In traditional Greek cuisine, game takes pride of place, with this is often preferred chicken meat. The taste of fried on grilled chicken will acquire a Mediterranean shade if in For seasoning, take the classic combination in Greek: oregano, garlic and lemon juice. So that the dish retains all its the inherent benefits of Mediterranean cuisine, stop your choice of olive oil, because without it also can not do кухня Греции. Time: 2 час.Difficulty: easy Servings: 4 Measured containers are used in recipes volume: 1 cup (st.) – 240 ml. 3/4 cup (st.) – 180 ml. 1/2 cups (st.) – 120 ml. 1/3 cup (st.) – 80 ml. 1/4 cup (Art.) – 60 ml. 1 tablespoon (tbsp.) – 15 ml. 1 teaspoon (tsp) – 5 ml.
Ingredients for the recipe:
- 1 whole chicken (1.5 -1.8 kg.)
- 1 tbsp. olive oil
- Juice of 2 lemons and zest of 1 lemon
- 3 cloves of grated (or thinly sliced) garlic
- 2 tbsp. l finely chopped oregano
- 2 feathers finely chopped green onions
- 1/4 Art. chopped dill
- Equipment: universal kitchen scissors or, preferably game scissors
Recipes with similar ingredients: chicken, lemon juice, onion green, dill, oregano
Recipe preparation:
- To make the chicken flat, first remove the ridge, making incisions on the carcass on both sides of the spine with kitchen with scissors. Having removed the ridge, turn the chicken upside down and press the keel so that the carcass takes a flatter shape the same thickness.
- In a medium-sized bowl, mix olive oil, lemon juice and zest, garlic, oregano, 1.5 tsp. salt and 1/4 tsp pepper. Transfer the chicken to a cooking bag with a clasp and place in a deep plate. Pour in half the cooked chicken bag marinade, use the rest of the marinade when serving. Close bag, rotate it to evenly distribute the marinade. Refrigerate for 1 hour.
- Remove the chicken from the marinade bag, drain the excess marinade from carcasses. Dry with a paper towel and season evenly. salt, pepper. Leave at room temperature for 30 minutes.
- Prepare the grill for indirect medium heat: for gas grills (with 3 or more burners) set all burners to a heat higher medium, after 15 minutes of preheating, turn off one from medium burners and reduce remaining to medium heat. At charcoal grill should be ignited in the starter briquettes and when they flare up and cover with ashes, put them in grill roaster on one side. On the other hand, install drip tray to avoid ignition from dripping fat.

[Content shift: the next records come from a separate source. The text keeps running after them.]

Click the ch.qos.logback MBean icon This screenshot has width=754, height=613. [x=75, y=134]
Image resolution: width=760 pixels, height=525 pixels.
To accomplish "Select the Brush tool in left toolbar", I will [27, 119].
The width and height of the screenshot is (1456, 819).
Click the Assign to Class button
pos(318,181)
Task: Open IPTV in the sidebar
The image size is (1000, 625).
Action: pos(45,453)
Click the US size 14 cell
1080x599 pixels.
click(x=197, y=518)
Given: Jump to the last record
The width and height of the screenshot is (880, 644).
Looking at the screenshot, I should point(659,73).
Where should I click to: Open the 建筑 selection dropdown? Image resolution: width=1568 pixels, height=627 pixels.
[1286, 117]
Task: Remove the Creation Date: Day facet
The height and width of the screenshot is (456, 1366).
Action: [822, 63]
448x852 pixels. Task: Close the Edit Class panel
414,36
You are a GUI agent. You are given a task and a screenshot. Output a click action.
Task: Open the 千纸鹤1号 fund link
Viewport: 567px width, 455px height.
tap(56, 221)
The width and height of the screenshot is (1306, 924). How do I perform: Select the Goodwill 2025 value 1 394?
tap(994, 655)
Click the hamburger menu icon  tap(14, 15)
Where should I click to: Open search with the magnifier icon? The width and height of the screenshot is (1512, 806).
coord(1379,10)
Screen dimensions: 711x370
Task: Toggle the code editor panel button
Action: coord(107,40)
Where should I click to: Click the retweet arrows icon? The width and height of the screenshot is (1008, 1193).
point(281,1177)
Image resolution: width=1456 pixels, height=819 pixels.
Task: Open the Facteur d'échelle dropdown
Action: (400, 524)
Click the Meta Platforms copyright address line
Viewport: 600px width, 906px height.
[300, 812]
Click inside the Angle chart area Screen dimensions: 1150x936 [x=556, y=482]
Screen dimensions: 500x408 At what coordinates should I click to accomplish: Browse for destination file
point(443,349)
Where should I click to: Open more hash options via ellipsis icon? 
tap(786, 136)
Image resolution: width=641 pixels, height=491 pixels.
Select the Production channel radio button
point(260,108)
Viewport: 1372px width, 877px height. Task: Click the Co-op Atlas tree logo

- Place the chicken (cut side down) on the raspper in side of the direct heat, turning the back of the carcass to the hot side. Cover the chicken and cook while the thermometer is with a probe, installed in the thickest part of the chicken leg, will not show 65-70 ° C (almost complete readiness), approximately 50 minutes.
- Move the chicken to the direct heat of the grill. 2 minutes later flip the carcass to fry until crisp for 3-4 minutes. Check again the temperature of the chicken thighs – she must be at least 73-74 ° C. If the temperature is lower, again move chicken to indirect heat, cover and cook until desired temperature. Remove the finished chicken from the grill and cool in 20 minutes before serving.
- Add the green onion and dill to the remaining marinade. Sprinkle it chicken or serve in a gravy boat.